Israeli troops responded with live fire and rubber-coated steel pellets, while drones dropped tear gas from above. Soldiers with rifles were perched on high earthen embankments overlooking the scene.
Israel’s military initially claimed Friday that “thousands of Palestinians are rioting in six locations throughout the Gaza Strip, rolling burning tires and hurling stones.” Video released by the army appeared to show less actually engaged in direct violence.
On Saturday, the chief army spokesman, Brig. Gen. Ronen Manelis, said that while thousands of Palestinians approached the border Friday, those engaged in stone-throwing were in the hundreds.
Manelis denied soldiers used excessive force, saying those killed by Israeli troops were men between the ages of 18 and 30 who were involved in violence and belonged to militant factions.
He alleged Gaza health officials exaggerated the number of wounded, and that several dozen at most were injured by live fire, with others suffering from tear gas inhalation or other types of injuries.
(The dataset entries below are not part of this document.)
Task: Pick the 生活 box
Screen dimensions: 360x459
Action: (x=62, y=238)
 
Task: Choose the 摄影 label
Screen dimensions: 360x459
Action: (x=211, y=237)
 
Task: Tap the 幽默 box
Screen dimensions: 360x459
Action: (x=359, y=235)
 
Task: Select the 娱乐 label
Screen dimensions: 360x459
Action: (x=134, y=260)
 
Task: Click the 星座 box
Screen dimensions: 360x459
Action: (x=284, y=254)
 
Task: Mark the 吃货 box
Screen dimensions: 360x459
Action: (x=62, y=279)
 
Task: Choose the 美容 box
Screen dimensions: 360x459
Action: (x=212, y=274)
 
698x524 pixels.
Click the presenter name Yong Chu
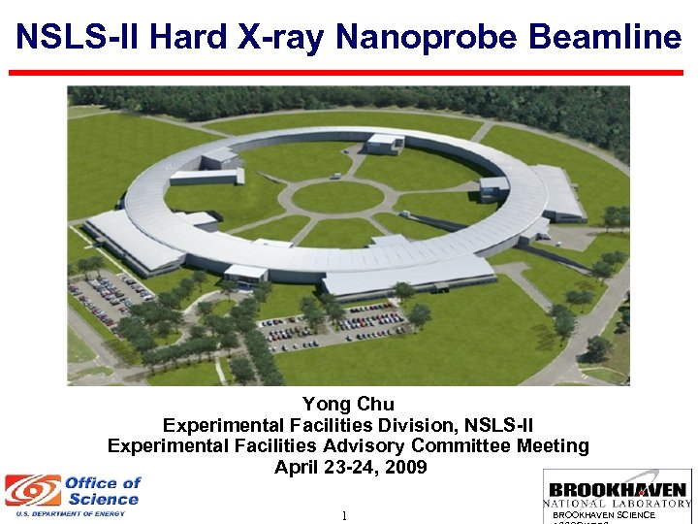348,405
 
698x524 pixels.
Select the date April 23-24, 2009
350,467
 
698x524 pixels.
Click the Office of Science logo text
103,491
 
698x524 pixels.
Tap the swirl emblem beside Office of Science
32,491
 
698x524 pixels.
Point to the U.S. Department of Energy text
64,513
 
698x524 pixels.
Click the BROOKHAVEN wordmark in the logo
617,490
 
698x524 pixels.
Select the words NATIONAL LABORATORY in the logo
617,504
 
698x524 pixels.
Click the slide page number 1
344,515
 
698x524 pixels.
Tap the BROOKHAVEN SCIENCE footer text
603,514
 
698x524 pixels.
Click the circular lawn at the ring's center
337,197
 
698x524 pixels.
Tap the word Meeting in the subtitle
552,445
Manelis said soldiers knew who they were shooting at and how many people were hit by live fire.
The Gaza Health Ministry did not provide names and ages of those killed.
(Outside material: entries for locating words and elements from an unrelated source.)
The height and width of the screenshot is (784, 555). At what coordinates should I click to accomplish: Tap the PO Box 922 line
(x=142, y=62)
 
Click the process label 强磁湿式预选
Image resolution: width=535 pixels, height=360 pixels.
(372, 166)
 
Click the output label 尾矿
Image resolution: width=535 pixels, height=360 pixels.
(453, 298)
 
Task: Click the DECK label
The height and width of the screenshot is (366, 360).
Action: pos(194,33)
Four of the 15 dead were members of the Hamas military wing, the group said Saturday. The group said a fifth member who was not on the Health Ministry list was killed near the border, and that Israel has the body. It said another man is also missing in the border area.
Gaza City’s Shifa Hospital received 284 injured people Friday, the majority with bullet injuries, said spokesman Ayman Sahbani. He said 70 were under the age of 18 and 11 were women.
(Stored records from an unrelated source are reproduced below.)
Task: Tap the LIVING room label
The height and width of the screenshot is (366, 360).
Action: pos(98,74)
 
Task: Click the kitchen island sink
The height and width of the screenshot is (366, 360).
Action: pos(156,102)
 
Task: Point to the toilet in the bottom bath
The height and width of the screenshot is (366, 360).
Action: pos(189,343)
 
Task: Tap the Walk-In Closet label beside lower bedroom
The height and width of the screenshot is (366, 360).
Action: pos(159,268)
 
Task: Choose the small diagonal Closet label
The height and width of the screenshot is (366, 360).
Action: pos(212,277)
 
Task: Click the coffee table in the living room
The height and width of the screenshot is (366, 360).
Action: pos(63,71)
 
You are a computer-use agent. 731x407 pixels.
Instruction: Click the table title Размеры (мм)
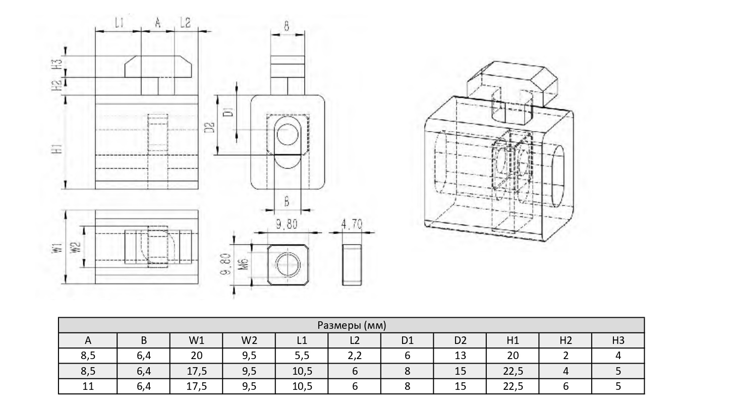coord(351,325)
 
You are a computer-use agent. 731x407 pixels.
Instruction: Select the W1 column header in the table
coord(196,340)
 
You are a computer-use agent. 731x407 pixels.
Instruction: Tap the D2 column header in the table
coord(460,340)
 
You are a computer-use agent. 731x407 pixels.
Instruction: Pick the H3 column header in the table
coord(618,340)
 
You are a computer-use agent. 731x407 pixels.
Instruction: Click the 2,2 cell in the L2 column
coord(354,356)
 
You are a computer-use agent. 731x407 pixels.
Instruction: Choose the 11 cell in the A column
coord(88,386)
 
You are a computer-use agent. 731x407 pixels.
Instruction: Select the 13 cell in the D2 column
coord(460,356)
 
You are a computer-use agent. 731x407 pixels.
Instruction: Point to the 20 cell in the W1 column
coord(196,356)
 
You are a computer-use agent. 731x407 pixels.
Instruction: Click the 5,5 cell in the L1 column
coord(302,356)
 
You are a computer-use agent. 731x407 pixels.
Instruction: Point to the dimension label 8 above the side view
coord(287,26)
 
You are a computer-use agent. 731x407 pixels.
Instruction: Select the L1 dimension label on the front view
coord(119,23)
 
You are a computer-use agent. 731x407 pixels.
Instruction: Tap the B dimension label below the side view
coord(286,202)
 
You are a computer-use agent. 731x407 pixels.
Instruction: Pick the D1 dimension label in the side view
coord(228,111)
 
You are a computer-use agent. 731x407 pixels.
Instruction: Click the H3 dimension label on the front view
coord(59,64)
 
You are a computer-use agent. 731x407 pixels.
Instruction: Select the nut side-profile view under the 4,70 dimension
coord(352,265)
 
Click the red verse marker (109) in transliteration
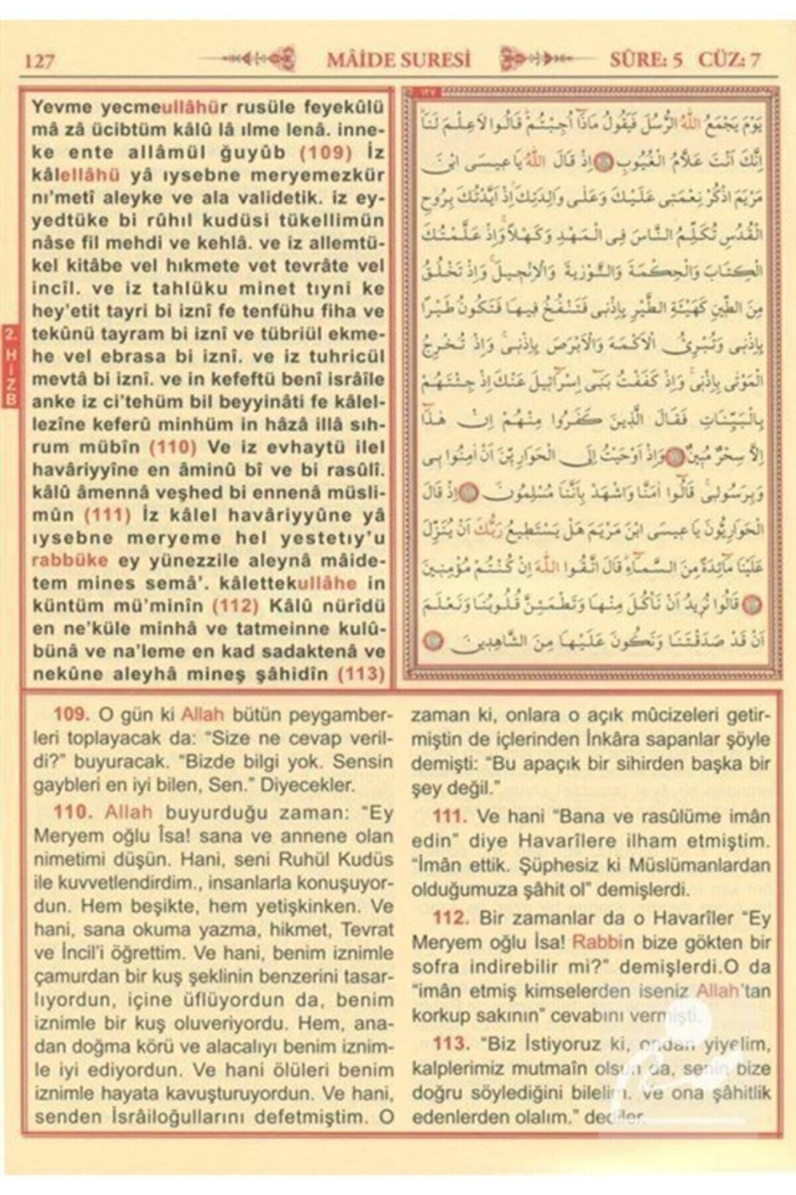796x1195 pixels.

He said 40 surgeries were performed Friday and that 50 were planned Saturday. “These are all from live bullets that broke limbs or caused deep, open wounds with damage to nerves and veins,” he said.
Among those recovering from surgery was 16-year-old Marwan Yassin who said he had thrown stones with a slingshot at the fence Friday and was shot in both legs. One leg was wrapped in bandages and the other had a cast and metal fixtures.
Yassin said he would not return to the border because of the risks. His mother said at his bedside that she would forbid him from participating in future protests.
Protest organizers have said mass marches would continue until the day of the “nakba,” an anniversary with particular resonance in Gaza where the vast majority of 2 million residents are descendants of refugees. The day, May 15, will this year also coincide with the start of the Muslim holy month of Ramadan.
Manelis reiterated Saturday that Israel “will not allow a massive breach of the fence into Israeli territory.”
He said that Hamas and other Gaza militant groups are using protests as a cover for staging attacks. If violence continues, “we will not be able to continue limiting our activity to the fence area and will act against these terror organizations in other places too,” he said.
The border protests were seen as a new attempt by Hamas to break the border blockade, imposed by Israel and Egypt after the Islamic militant group seized Gaza in 2007 from forces loyal to its rival, Palestinian President Mahmoud Abbas. The continued closure has made it increasingly difficult for Hamas to govern.
Life in the coastal strip has deteriorated further in recent months, with rising unemployment, grinding poverty and daily blackouts that last for hours.
The prospect of more protests and Palestinian casualties in coming weeks could also place Israel on the defensive.
At the United Nations, Secretary-General Antonio Guterres called for an independent investigation, while Security Council members urged restraint on both sides. The council didn’t decide on any action or joint message after an emergency meeting Friday evening.
Abbas, the West Bank-based leader, renewed a call for international protection of Palestinians.
In the West Bank, shopkeepers observed a commercial strike called by political activists Saturday to protest Israel’s response to the Gaza marches.
Heller reported from Tel Aviv, Israel. Associated Press writer Karin Laub in Ramallah, West Bank, contributed to this report.